Suicide bomber kills four in Russia's Chechnya

Source: reuters
Tue Aug 25, 2009 12:09pm EDT

GROZNY, Russia (Reuters) - A suicide bomber killed four policemen in Chechnya on Tuesday, pressing an Islamist challenge to Russian control of the north Caucasus region a day after a visit by Prime Minister Vladimir Putin.
But in a sign of the widening gulf between Islamist fighters and more moderate Chechen separatists, a rebel leader who styles himself the "Emir of the Caucasus" ordered the murder of Akhmed Zakayev, a rival living in exile in London.
A suicide bomber attacked a group of policemen in the village of Mesker-Yurt, 20 km (12 miles) from Chechnya's capital Grozny, while they waited for their car to be washed, a source in local law enforcement agencies told Reuters.

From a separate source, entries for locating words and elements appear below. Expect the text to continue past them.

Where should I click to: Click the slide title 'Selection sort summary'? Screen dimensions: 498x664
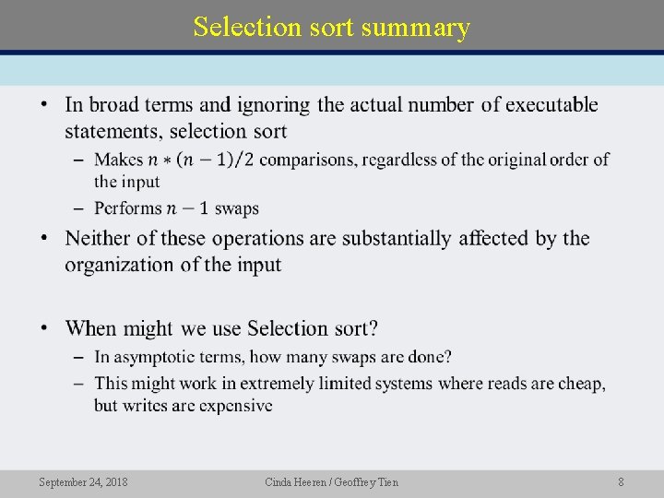[332, 27]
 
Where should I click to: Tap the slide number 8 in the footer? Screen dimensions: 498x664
[622, 481]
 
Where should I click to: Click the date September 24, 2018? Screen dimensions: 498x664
[83, 481]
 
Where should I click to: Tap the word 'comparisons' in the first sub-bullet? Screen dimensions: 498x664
[300, 160]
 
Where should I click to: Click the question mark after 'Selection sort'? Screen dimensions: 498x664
[373, 328]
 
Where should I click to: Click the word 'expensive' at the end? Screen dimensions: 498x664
[235, 406]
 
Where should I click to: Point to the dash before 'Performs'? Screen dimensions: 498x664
[78, 208]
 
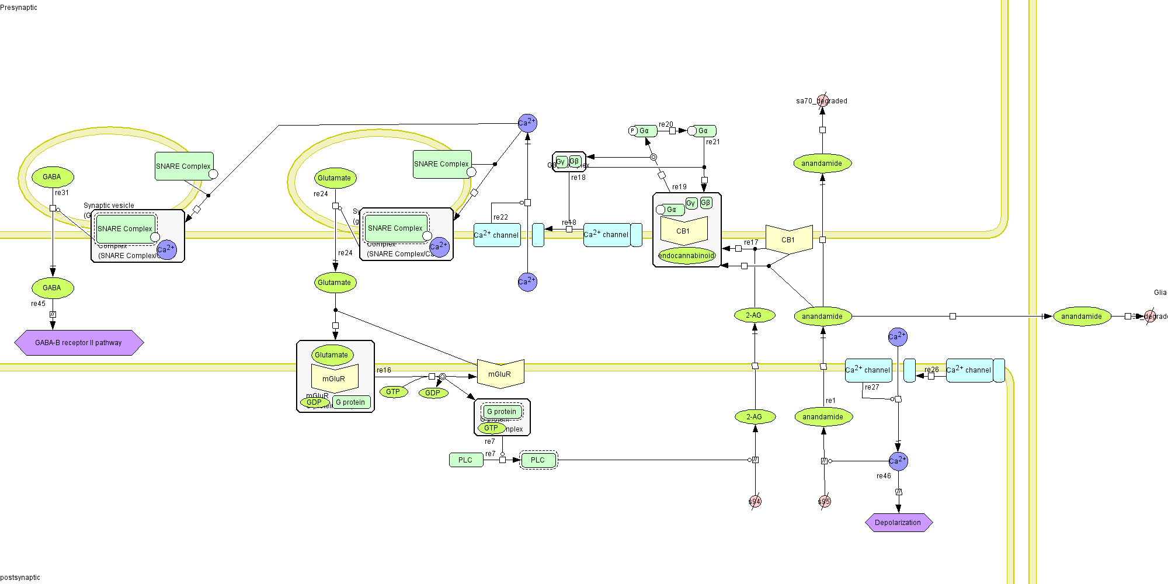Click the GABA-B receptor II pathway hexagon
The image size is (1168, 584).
coord(79,343)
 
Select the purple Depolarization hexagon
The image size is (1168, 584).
coord(898,523)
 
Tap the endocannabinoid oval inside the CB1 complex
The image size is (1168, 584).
coord(686,256)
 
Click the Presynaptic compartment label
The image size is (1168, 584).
coord(19,8)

The attack followed a day after Putin visited Chechnya, showing support for hardline local chief Ramzan Kadyrov and demonstrating Russia's determination to tackle a wave of violence in this mountainous southern border area.
"An unidentified person ran toward them and detonated a bomb," the Prosecutor-General's main investigations unit said in a statement. "As a result of the explosion, four policemen were killed. Another policeman and two civilians were wounded."
What officials said was the bomber's severed head lay beside a detached hand in a pool of blood, flies crawling through its black cropped hair.
A tide of attacks buffeting Dagestan and Ingushetia as well as Chechnya has raised concerns the Kremlin could lose control of swathes of the mainly Muslim North Caucasus. Only months ago it declared the end of an emergency in Chechnya, where Moscow has fought two wars to reestablish its control.
APOSTATE
Rebel Doku Umarov, who has declared himself the head of a north Caucasus "emirate," said in a letter on the www.islamdin.com website that a Sharia court had sentenced rival Zakayev to death for recognizing the authority of Kadyrov -- a man accused by rights groups of tolerating brutal measures in pursuing rebels.
"Public remarks show that he (Zakayev) has fallen away from Islam," the website said, quoting a letter it said it had received from Umarov.
"The court has ruled that the killing of this apostate is a duty for Muslims," it said, quoting Umarov.
Zakayev represents the more moderate wing of the rebel movement, which came more strongly under Islamist influence after Russia launched its second war in 1999, and has opposed Umarov's calls for attacks on Russian civilian targets.
Zakayev, 50, fought Russia as a senior rebel commander in two wars with Moscow in 1994-2000. After Russia regained control of the province, he fled to Europe and acted as an official rebel envoy until 2007.
Russia has tried to extradite Zakayev for 13 alleged crimes including kidnapping and murder, but a British court rejected the request in 2003, sparking a diplomatic row.
Kadyrov said last month that he would welcome Zakayev's return and possibly offer him a job in the regional culture ministry. But there were no indications Russia was ready to drop charges against him.